Materials provided:
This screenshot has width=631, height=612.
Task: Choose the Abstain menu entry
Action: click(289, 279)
---
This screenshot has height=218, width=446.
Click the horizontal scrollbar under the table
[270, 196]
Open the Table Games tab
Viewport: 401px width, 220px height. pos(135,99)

Objective:
Rewrite the rows starting at the line containing "This screenshot has height=218, width=446." and ending at the line containing "Viewport: 401px width, 220px", requests included. Scale every number in the answers, coordinates and sizes alike, by 0.55, rounding to whole numbers with halves going up, and leave the requests unchanged.

Task result:
This screenshot has height=218, width=446.
Click the horizontal scrollbar under the table
[149, 108]
Open the Table Games tab
Viewport: 221px width, 121px height. pos(74,54)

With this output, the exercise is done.